People first became aware of sulfur's presence in the universe during ancient times, and Antoine Lavoisier convinced the scientific community to recognize sulfur officially as an element around 1777. Genesis in the Bible refers to sulfur as brimstone. Assyrian texts produced between 700 and 600 B.C. describe sulfur as a "product of the riverside," as there were deposits of the element near rivers. Sulfur played a role in the invention of gunpowder, which contains sulfur, carbon and potassium nitrate.

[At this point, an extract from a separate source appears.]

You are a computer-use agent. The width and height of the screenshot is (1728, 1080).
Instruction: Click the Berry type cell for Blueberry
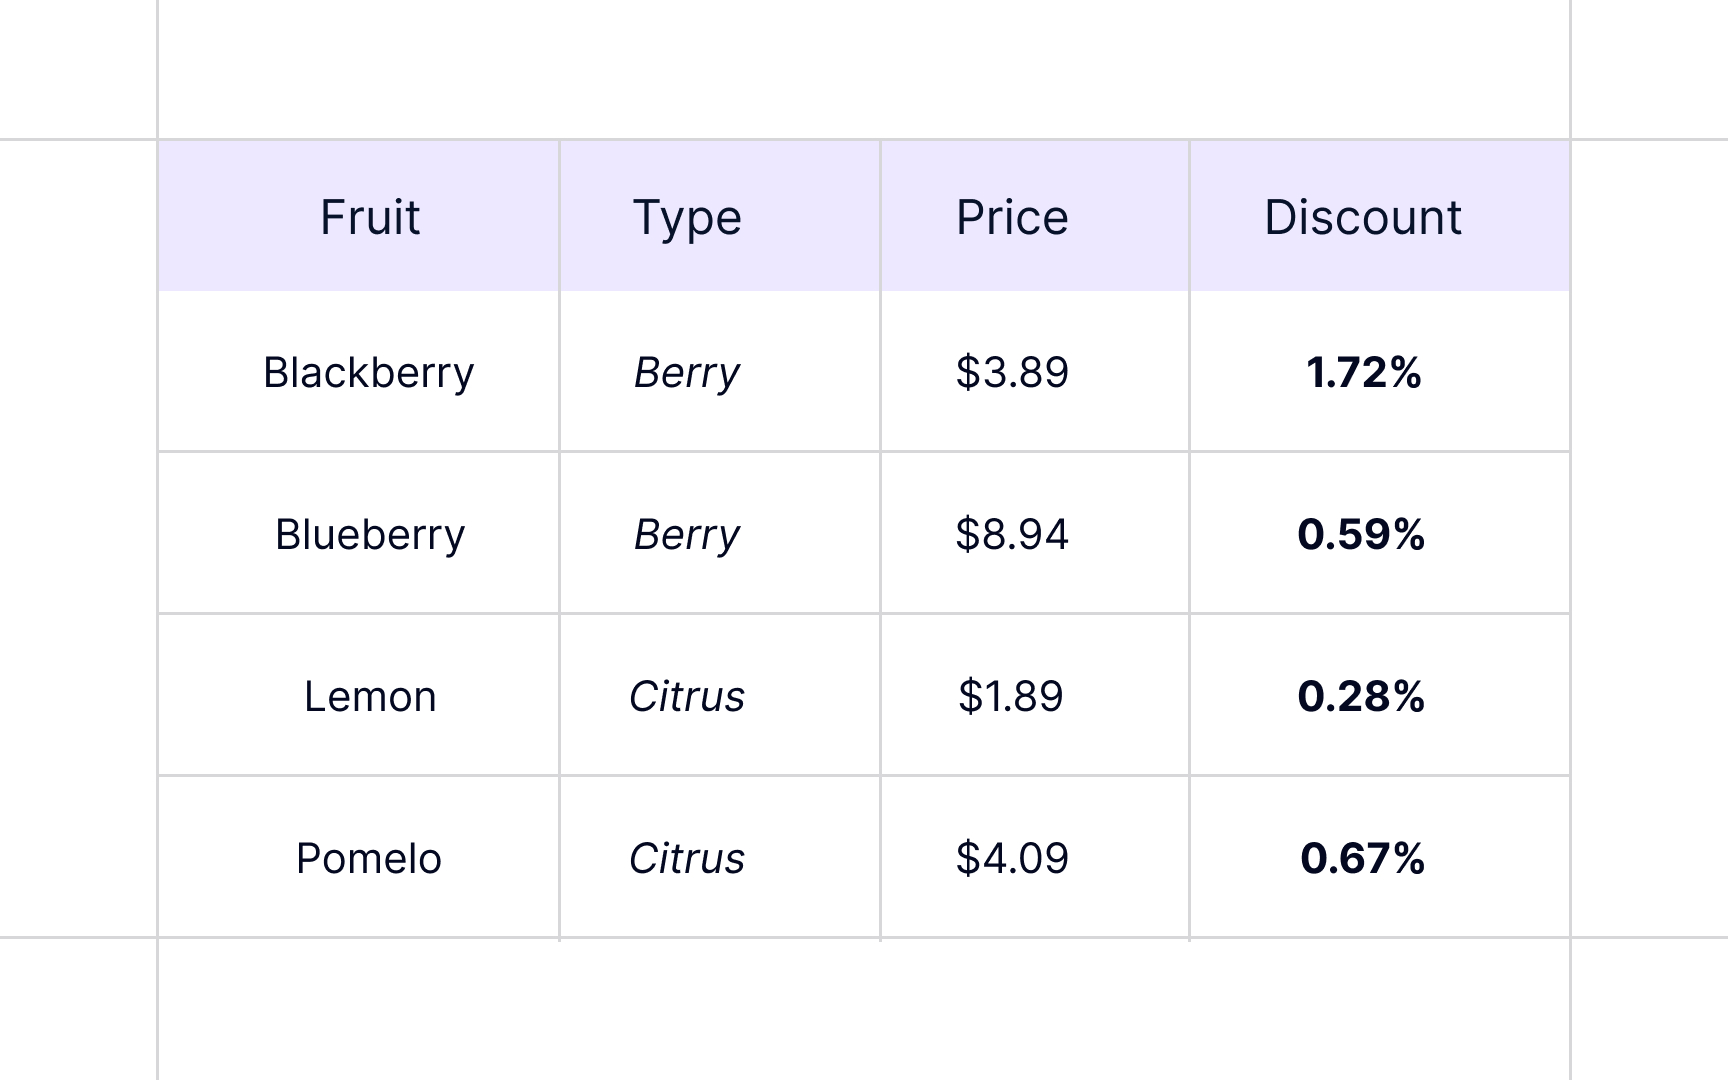tap(687, 535)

Another sulfur reference in the Bible occurs in Psalm 11:6, which reads, "On the wicked he will rain fiery coals and burning sulfur; a scorching wind will be their lot." Although people were aware of the element since ancient times, it was not until 1809 that the scientific community was able to isolate a pure sample of sulfur. Louis-Joseph Gay-Lussac and Louis-Jacques Thénard, two French chemists, were responsible for producing this pure sample. The exact origin of the element's name is unknown, but it is possible that it comes from the term "sufra," which translates to "yellow" in Arabic.
All living organisms require sulfur to survive. Humans require the amino acid methionine in their diets, and its chemical structure contains sulfur. Cysteine is another amino acid containing a sulfur atom in each residue. Although sulfur is essential to life, the sulfur dioxide gas it produces upon burning is harmful to the environment and irritating to the lungs.